«Je ne comprends pas comment une telle chose a pu arriver au Canada. Ça fait une semaine qu'on annonce du grand froid. C'est déplorable. On ne laisse même pas les chiens mourir comme ça.»

Dans le stationnement enneigé du chantier de construction du viaduc de l'avenue Pinard, à Saint-Hyacinthe, six jeunes hommes montréalais d'origine algérienne sont débarqués en trombe, vers midi, hier. Leur indignation était flagrante. Leur sinistre mission: récupérer la voiture d'Hamid Zebroune, un gardien de sécurité mort tragiquement dans une roulotte, pendant la nuit de mercredi à hier, alors qu'il surveillait l'équipement de construction de la firme Aecon, maître d'oeuvre du chantier.

 

L'homme, âgé d'une cinquantaine d'années et père de quatre enfants, est mort d'une intoxication au monoxyde de carbone provoquée par une génératrice portable. Son corps a été retrouvé au petit matin.

«La génératrice se trouvait à l'intérieur de la roulotte», a précisé Julie Melançon, porte-parole de la CSST. L'organisme a dépêché sur les lieux trois inspecteurs qui ont scruté à la loupe, jusqu'à 14h, la roulotte de tôle rouge et blanc où s'est déroulé le drame. Aucun système de ventilation n'était visible de l'extérieur des installations.

Une autopsie sera effectuée sur le corps au cours des prochains jours. La Sûreté du Québec fait également enquête.

Électricité et chauffage coupés

Selon nos informations, le chantier que surveillait M. Zebroune devait fermer pour l'hiver hier. L'alimentation électrique et le chauffage ont été coupés mercredi soir dans la roulotte, en prévision du démantèlement temporaire, ont affirmé les proches de M. Zebroune.
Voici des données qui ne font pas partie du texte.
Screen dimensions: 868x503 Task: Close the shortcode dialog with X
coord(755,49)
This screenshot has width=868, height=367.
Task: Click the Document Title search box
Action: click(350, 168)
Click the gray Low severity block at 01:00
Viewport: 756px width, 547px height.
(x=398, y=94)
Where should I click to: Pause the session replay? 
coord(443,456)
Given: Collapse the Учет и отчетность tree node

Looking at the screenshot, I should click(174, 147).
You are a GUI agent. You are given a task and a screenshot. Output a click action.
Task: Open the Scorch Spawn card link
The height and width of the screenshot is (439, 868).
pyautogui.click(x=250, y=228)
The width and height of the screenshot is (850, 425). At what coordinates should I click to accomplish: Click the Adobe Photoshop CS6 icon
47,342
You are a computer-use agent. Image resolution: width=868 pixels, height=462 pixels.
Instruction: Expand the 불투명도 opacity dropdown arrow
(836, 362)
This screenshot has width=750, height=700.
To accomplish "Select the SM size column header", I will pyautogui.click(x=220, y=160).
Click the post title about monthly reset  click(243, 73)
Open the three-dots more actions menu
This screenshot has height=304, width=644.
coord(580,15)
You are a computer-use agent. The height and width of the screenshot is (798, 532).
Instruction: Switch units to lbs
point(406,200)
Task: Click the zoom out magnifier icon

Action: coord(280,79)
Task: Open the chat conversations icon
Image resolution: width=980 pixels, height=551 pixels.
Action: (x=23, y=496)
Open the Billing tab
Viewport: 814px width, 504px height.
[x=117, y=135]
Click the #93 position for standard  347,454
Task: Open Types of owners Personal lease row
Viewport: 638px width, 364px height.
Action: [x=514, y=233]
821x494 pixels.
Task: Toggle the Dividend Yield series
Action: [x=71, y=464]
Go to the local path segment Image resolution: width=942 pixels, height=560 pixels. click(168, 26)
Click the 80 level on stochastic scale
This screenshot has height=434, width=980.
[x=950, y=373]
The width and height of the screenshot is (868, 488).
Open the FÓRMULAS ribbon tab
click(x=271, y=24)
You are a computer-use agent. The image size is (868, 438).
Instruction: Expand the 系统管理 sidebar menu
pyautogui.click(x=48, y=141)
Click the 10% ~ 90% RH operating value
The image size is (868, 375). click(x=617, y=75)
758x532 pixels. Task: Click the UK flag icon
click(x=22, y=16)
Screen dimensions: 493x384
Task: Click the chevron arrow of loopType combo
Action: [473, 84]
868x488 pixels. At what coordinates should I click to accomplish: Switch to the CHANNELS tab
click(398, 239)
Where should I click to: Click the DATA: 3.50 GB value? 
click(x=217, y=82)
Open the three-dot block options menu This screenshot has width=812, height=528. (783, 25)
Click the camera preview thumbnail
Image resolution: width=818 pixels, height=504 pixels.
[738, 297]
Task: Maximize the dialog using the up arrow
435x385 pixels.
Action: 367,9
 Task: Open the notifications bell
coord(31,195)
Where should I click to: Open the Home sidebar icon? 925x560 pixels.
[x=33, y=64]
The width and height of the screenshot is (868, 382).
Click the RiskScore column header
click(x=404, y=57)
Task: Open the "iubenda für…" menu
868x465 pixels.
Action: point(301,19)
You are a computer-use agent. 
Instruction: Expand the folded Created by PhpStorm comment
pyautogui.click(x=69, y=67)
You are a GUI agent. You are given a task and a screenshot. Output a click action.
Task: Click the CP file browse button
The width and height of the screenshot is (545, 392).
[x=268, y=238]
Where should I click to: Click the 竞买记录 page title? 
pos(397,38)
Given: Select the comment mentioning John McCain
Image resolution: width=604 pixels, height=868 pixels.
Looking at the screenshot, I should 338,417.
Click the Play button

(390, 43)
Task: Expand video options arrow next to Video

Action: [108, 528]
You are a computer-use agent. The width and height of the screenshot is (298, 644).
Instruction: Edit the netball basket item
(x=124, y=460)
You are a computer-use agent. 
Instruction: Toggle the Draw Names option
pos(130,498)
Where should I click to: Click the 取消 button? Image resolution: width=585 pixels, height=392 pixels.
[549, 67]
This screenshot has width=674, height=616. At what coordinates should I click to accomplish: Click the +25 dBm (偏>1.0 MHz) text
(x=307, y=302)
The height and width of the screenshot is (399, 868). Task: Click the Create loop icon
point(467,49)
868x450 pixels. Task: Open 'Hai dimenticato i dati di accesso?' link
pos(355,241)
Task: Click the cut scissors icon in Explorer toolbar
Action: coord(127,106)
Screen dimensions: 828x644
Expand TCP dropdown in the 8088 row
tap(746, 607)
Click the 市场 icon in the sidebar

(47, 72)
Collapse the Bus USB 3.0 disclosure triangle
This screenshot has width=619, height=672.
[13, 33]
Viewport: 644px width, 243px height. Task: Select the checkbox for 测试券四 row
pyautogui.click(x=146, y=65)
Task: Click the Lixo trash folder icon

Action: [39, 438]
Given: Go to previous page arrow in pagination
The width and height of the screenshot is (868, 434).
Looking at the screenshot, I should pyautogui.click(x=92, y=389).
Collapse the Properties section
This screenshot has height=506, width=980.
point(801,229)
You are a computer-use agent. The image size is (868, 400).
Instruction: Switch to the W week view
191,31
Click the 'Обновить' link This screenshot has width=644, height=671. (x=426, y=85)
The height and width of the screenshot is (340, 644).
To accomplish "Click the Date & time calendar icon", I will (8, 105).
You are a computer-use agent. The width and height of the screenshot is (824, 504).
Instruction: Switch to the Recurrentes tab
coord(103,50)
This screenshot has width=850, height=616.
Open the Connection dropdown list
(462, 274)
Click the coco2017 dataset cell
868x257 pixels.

«C'était sa dernière nuit de travail. L'entreprise pour laquelle il travaillait lui a donné des instructions. Mais on ne sait pas ce qui s'est passé. Pourquoi le chauffage a-t-il été coupé par un si grand froid? Pourquoi la génératrice se trouvait-elle à l'intérieur de la roulotte?» demande Nassim Gerbah, ami de la famille. C'est la femme de M. Zebroune qui l'a appelé mercredi soir. «Elle n'arrivait pas à joindre son mari, ça la faisait paniquer. J'ai essayé à mon tour de l'appeler à 20h, à 22h et à minuit.»

N'ayant pas de réponse, M. Gerbah s'est rendu au chantier tôt hier matin. «Le corps n'était déjà plus là quand je suis arrivé à 8h. Les enquêteurs de police étaient déjà sur place. Ils m'ont posé des questions», a raconté M. Gerbah.

En panique, il a appelé ses amis. «Ils sont venus de Montréal. Nous nous sommes rendus à l'hôpital et nous avons vu le corps. Selon ce qu'on sait, Hamid s'est mis à vomir dans la roulotte à cause du monoxyde de carbone. Il était trop faible pour sortir.»

Jointe au téléphone, la femme de M. Zebroune était incapable de donner davantage de détails tant elle hurlait de rage.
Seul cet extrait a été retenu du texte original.